Addressing journalists after considering the report, the chairman of the House Committee on Electoral Matters, Hon. Adebayo Balogun, stated that the Electoral Act 2022 remains one of the most progressive electoral laws in the country’s history.

He, however, said the amendments proposed under the Electoral Bill, 2025, are designed to consolidate its strengths, address observed gaps, and improve implementation, without undermining the stability of the existing legal framework.

Balogun said: “…several of the proposed provisions, such as Early Voting, Inmate Voting, Removal of the Permanent Voters Card (PVC), election timelines, amongst others, that would have occasioned such a fundamental transformation were not approved at the committee stage.

“The House, sitting as a Committee of the Whole during the consideration of the report, wisely resolved that it would be more appropriate to proceed by way of amendment rather than outright repeal of the Electoral Act 2022.

“This decision is not a setback to electoral reform. Instead, it reflects the maturity of our democracy and the responsibility of Parliament to legislate in a manner that is inclusive, balanced, and anchored on broad agreement.

“While some innovative proposals could not be accommodated at this stage, they remain part of our national discourse on electoral reform. As our democracy evolves and a broader consensus is achieved, such ideas can be revisited in the future through further legislative intervention.

“As we have concluded consideration of this report, I reaffirm the commitment of the House of Representatives, and indeed the National Assembly, to credible elections, democratic stability, and the continuous improvement of our electoral laws.”

Meanwhile, the House of Representatives has retained the 2026 President Bola Tinubu-led Federal Government’s proposed budget, with a spending of N54.46 trillion, a revenue projection of N31.83 trillion, new borrowings of N20.38 trillion, and debt service valued at N15.52 trillion. Additionally, the budget includes pensions, gratuities, and retirees’ benefits of N1.376 trillion, as well as a fiscal deficit of N22.63 trillion.

Out of the total sum, capital expenditure is pegged at N20.131 trillion, statutory transfers – N3.152 trillion; sinking fund – N388.54 billion; total recurrent (non-debt) – N15.265 trillion; special intervention for recurrent and capital – N200 billion and N14 billion.

This followed consideration and approval of the report of the House Committees on Finance and National Planning and Economic Development on the 2026–2028 Medium-Term Expenditure Framework (MTEF) and Fiscal Strategy Paper (FSP) on Thursday.

The House also approved the projected crude oil benchmark prices of US$64.85, US$64.30, and US$65.50 per barrel for 2026, 2027, and 2028, respectively. The projections for domestic crude oil production for 2026, 2027, and 2028 are 1.84 million barrels per day (mbpd), 1.88 mbpd, and 1.92 mbpd, respectively.

It gave nod to the projected exchange rate for 2026, 2027 and 2028, which are N1,512, N1,432.15 and N1,383.18, respectively, in line with CBN’s policy to stabilise the naira and promote effective fiscal and monetary policy coordination;

“Inflation rate projections for 2026, 2027 and 2028 are 16.5%, 13% and 9%, respectively, and are expected to be sustained based on the commitment of the nation’s monetary policy authority to moderate inflationary pressure.
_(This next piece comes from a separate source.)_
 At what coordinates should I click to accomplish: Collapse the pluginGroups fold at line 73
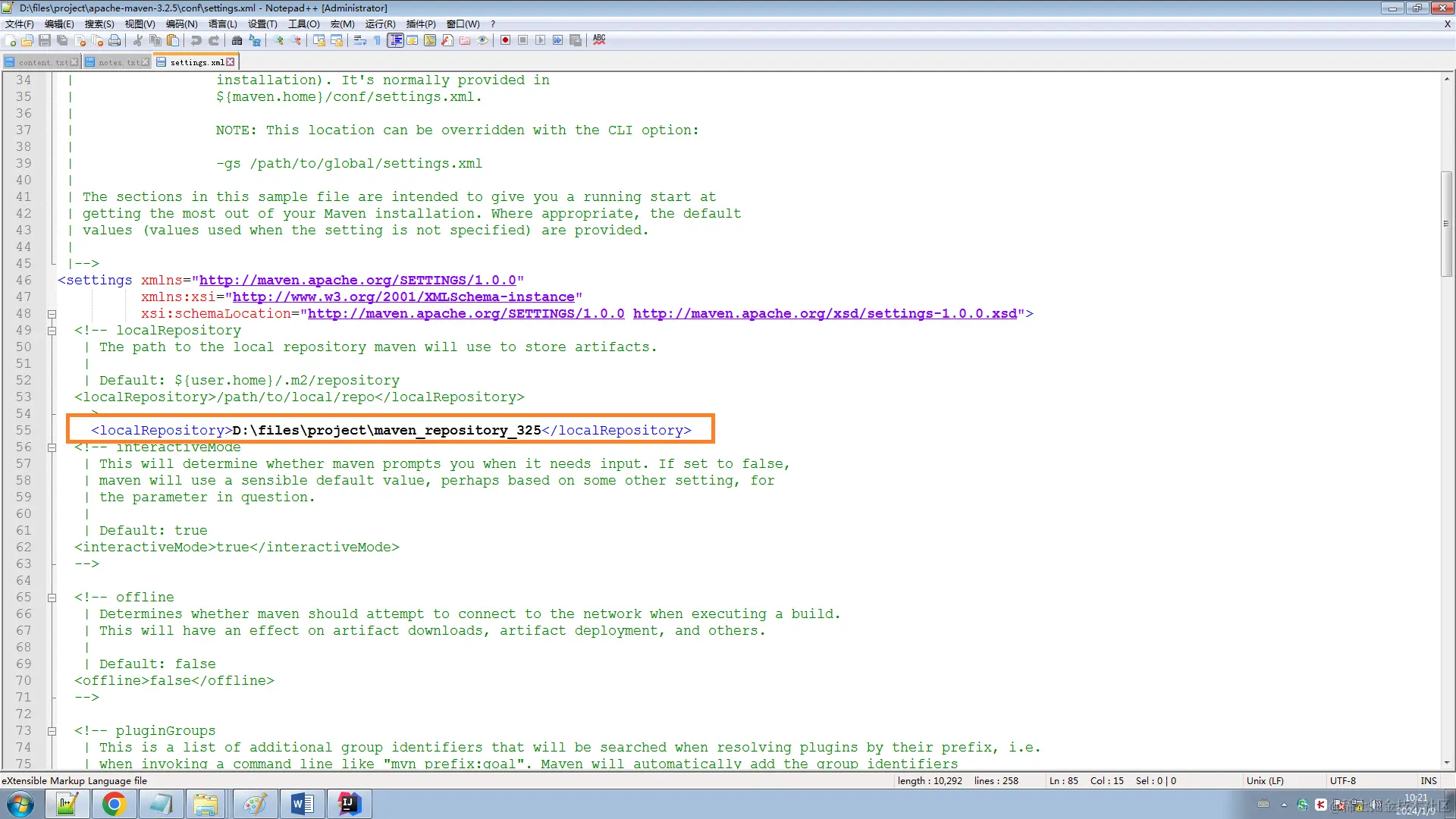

“The GDP growth rate is projected at 4.68%, 5.96% and 7.9% for the years 2026, 2027 and 2028
respectively. Amidst reform in the Nigerian economy and prospects for reforms to take effect in 2026, it is recommended that the projection for real GDP be sustained.
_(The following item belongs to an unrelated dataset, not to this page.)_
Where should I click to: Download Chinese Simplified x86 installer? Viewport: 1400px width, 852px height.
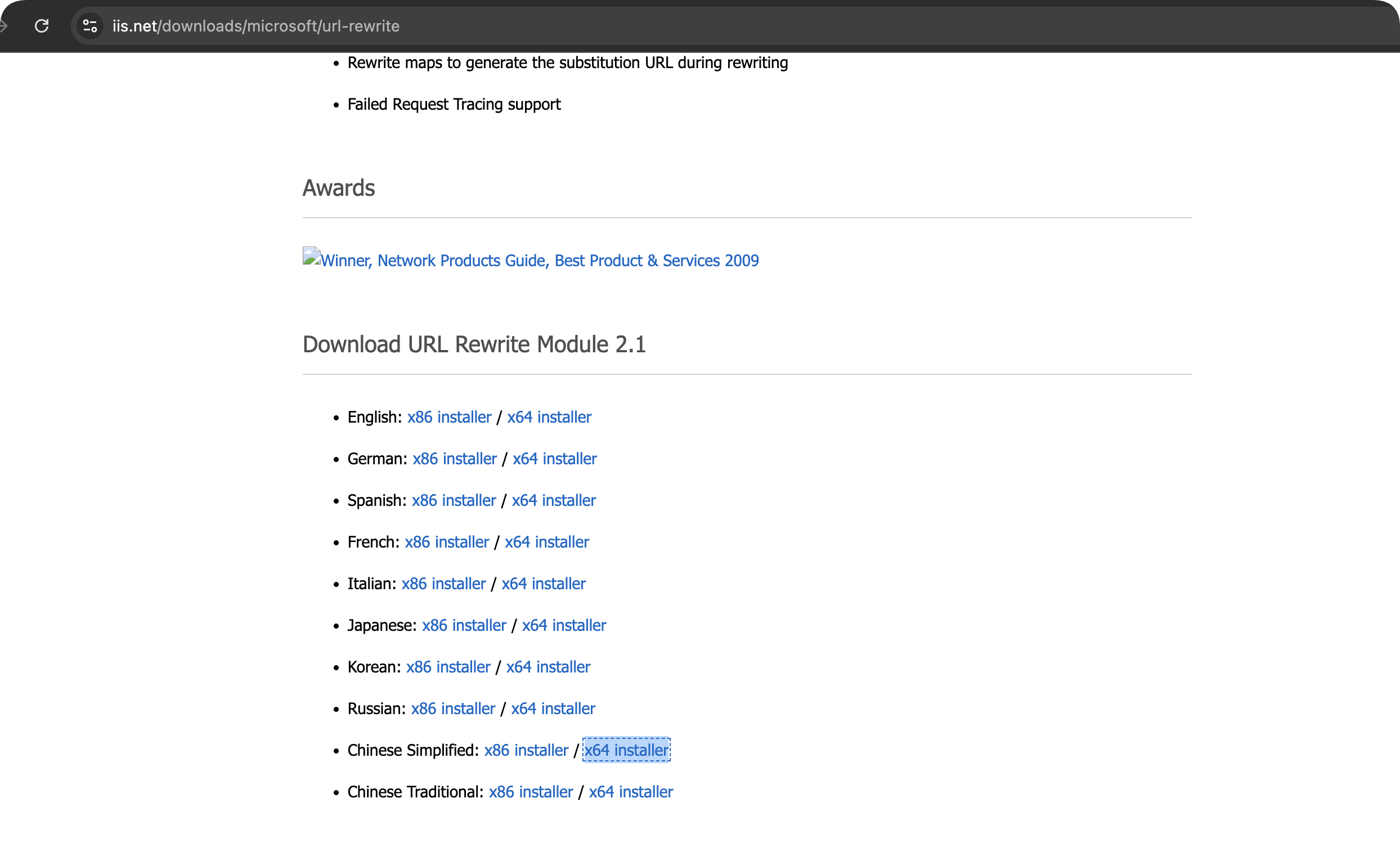pyautogui.click(x=526, y=750)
“The real GDP growth rate is projected at 4.68%, 5.96% and 7.9% for the years 2026, 2027 and 2028, respectively, and is expected to be sustained in anticipation of the gains of Tax reforms.
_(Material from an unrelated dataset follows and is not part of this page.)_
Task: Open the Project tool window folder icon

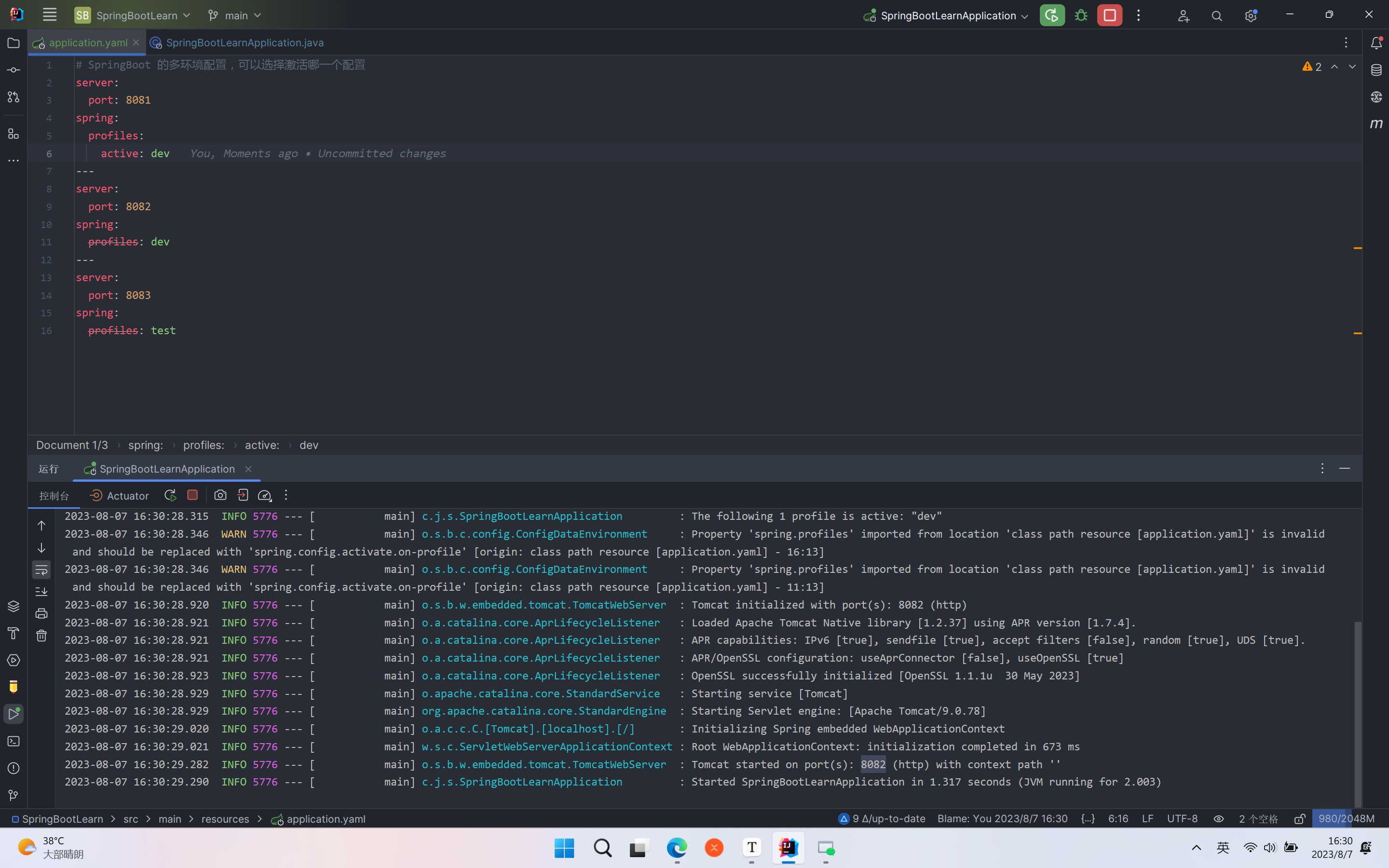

“Effective implementation of the new Tax Acts as veritable instruments for economic reforms for growth and development

“In line with the ongoing economic reforms and the activation of the Tax Act, it is recommended that the Federal Government implement a National Scanning Policy within the National Single Window of the Nigeria Revenue Services (NRS), in collaboration with the relevant Agencies. This
will enhance revenue assurance, improve trade facilitation, reduce leakages, and strengthen transparency and national security,” the approved report reads.